*Problem statement*. Can you continue the passage about Hip Hop's classic breaks from the point where it stops?

*Excerpt to read*.
------------------------------------------------------------------------

Within the world of music, specifically Hip Hop, we have a canon of “classics” as well. As an art form that is no longer in its infancy but neither at its full ascendancy, Hip Hop has produced timeless music that a subsequent generation has come to appreciate. The same undeniably “classic” breaks that formed the backbone of songs from Queens, NY to Queensland, Australia will be used –arguably- forever! Be it a kick drum from this record or a snare hit from another, it is this mining and re-mining of breaks that has always formed the basis of Hip Hop. Isn’t that the beautiful thing about our music: we can appropriate old sounds from any and everywhere, thus crafting something that is uniquely a new creation but oozes with an essence, a warmth, a vibe seldom found by veering too far from the roots and history of something that started with “two turntables and a microphone.” Even when it seems the creators of the music in its current incarnation stray from the original formula, Hip Hop always seems to come full circle and return to the timeless sounds that have made it such a wonderful listening experience.

------------------------------------------------------------------------

Dataset excerpt:
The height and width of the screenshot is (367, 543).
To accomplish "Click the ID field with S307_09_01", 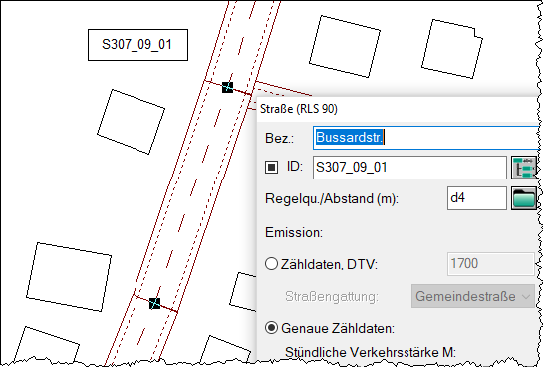I will tap(410, 168).
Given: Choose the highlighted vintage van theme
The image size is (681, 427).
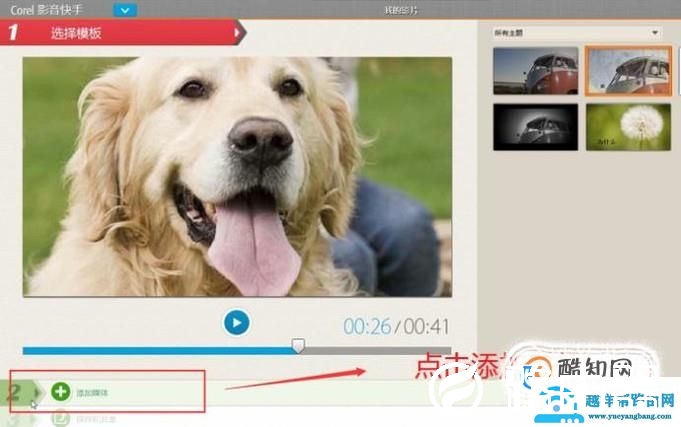Looking at the screenshot, I should tap(628, 70).
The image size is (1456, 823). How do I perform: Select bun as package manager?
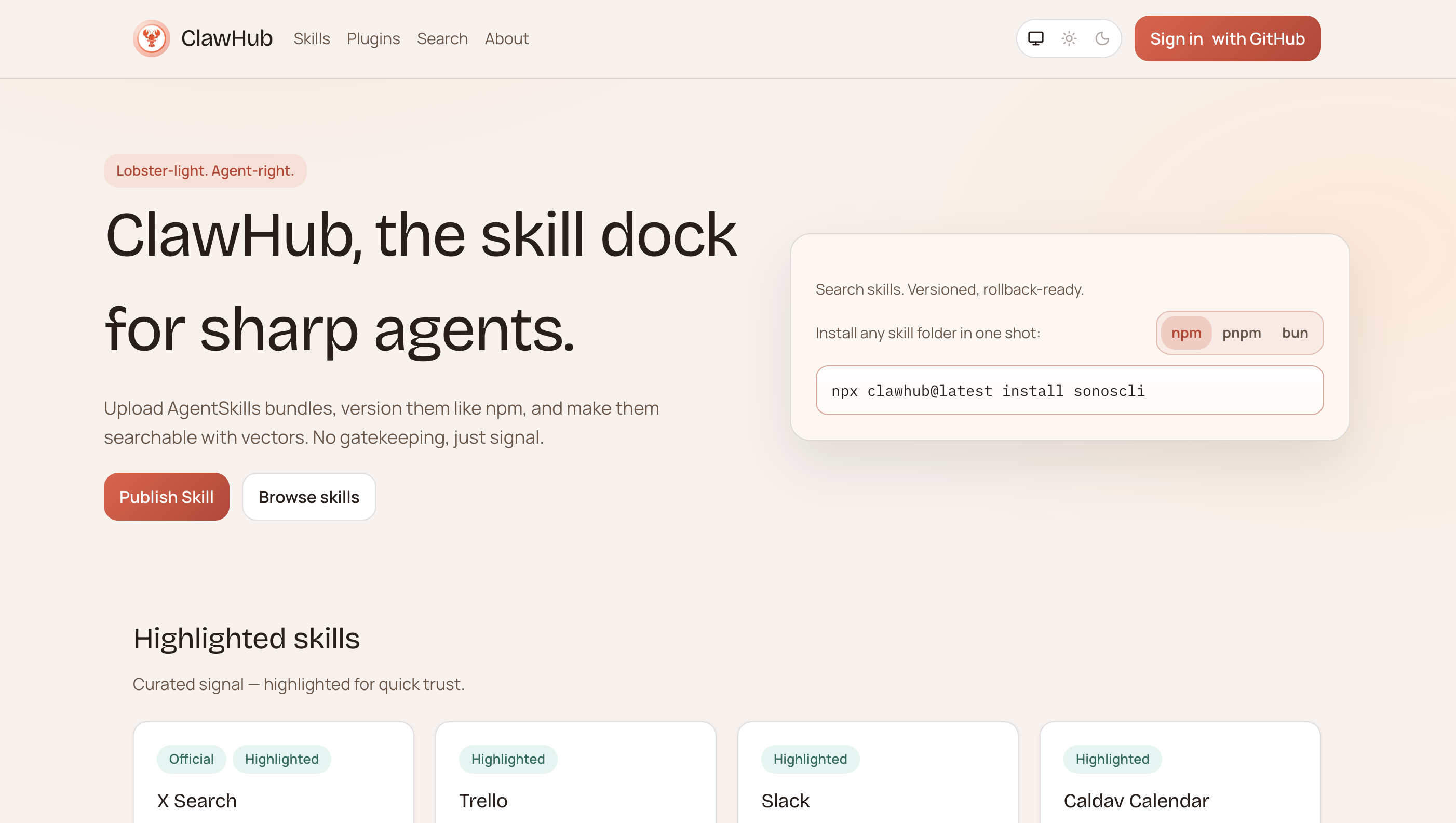click(x=1295, y=333)
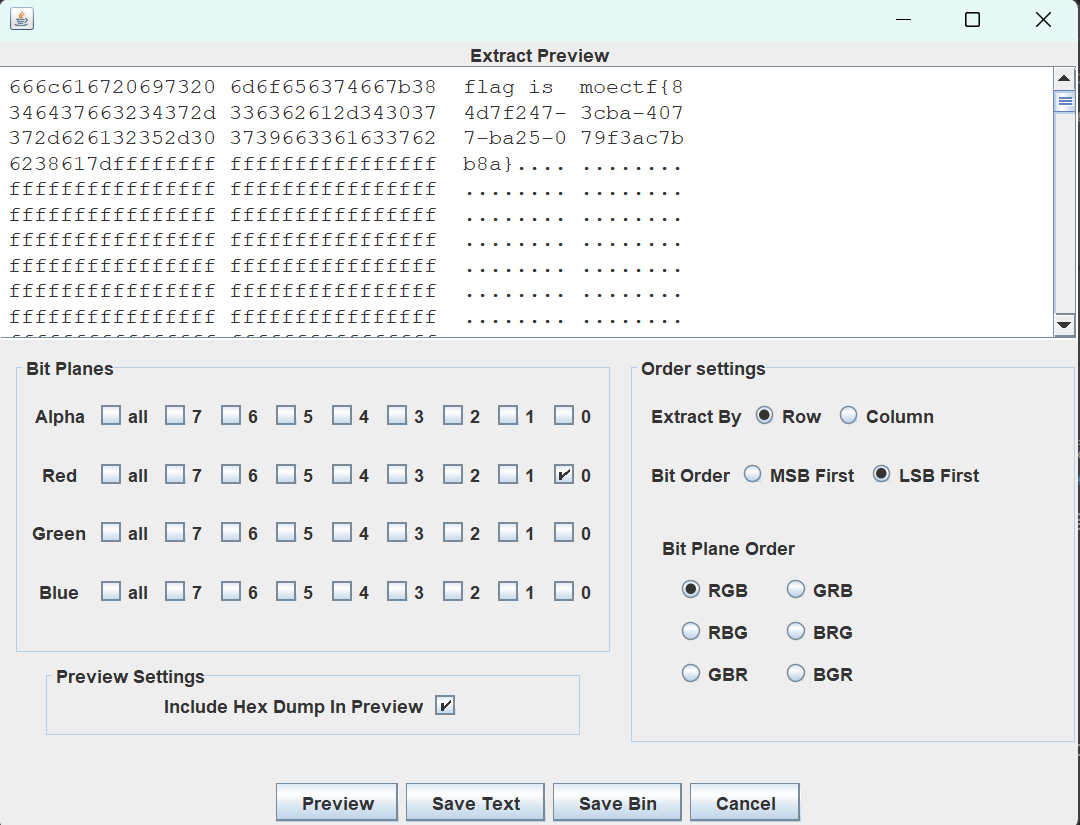Cancel the extraction dialog
The height and width of the screenshot is (825, 1080).
(745, 803)
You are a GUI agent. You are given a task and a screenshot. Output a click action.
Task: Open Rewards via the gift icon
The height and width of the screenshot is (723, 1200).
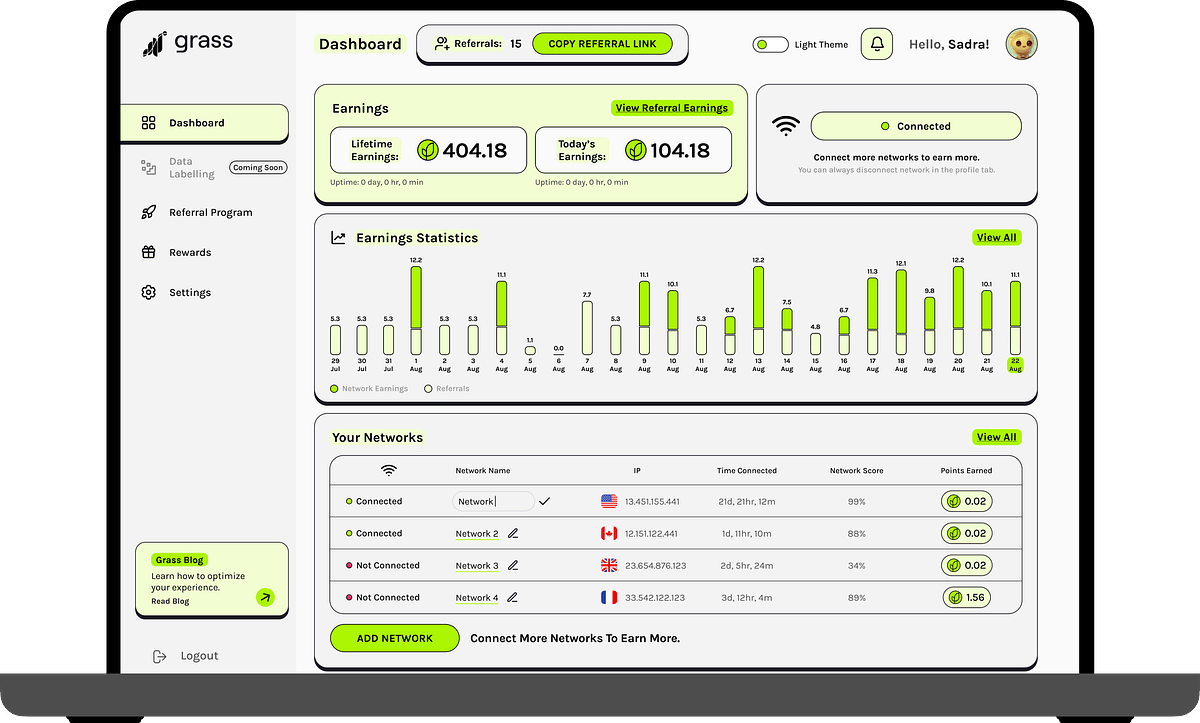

------------------------------------------------------------------------

*The result*.
As the artists mentioned earlier did not craft their masterpieces without tools, Hip Hop is no different. Many of the works of art in our music that have transcended time were created with a certain tool of choice, a sampling drum machine with a unmistakable sound that pushed the creative limits of many a producer: E-mu’s SP 1200. The twisted genius of this machine was its ten-second –actually, closer to eight second- sampling time. The limitations imposed by the “SP” forces producers to dig deep within themselves to sonically manifest their creation. This machine is not for the faint of heart in light of the hardware –and software- that allows for seemingly infinite minutes of sample time. As the metallurgist forges and fashions his metallic mass into a shiny, brilliant thing of beauty, the “SP” does so in a similar fashion for the producer, perspective, sound and skill are acutely honed.
Gensu Dean has become adept at commandeering this drum machine; a true “10-second Jedi master” he has become. His journey did not start with this tool-of-the-trade, however. While Gensu was moving around to various global destinations due to his “army brat” upbringing, he was being exposed to different sounds as well as different equipment. He was initially “chopping” breaks for several years with Ensoniq’s sampling keyboards: the EPS 16 and ASR-10, respectively. From there, he moved, albeit in a somewhat reverse order, to various versions of the Music Production Center. As most producers graduate to new gear as the subsequent versions appear in the marketplace, Gensu, in a very contrarian manner, began with the MPC 2000/MPC 2000XL and then transitioned to the MPC 60. Anyone familiar with these pieces of gear is more than likely questioning this move as it contrasts from the normal producer equipment cycle. It was this non-traditional progression –a reinvention if you will- that gave him an appreciation for the machines behind the music and ultimately led him to his weapon of choice, his Excalibur: the SP 1200.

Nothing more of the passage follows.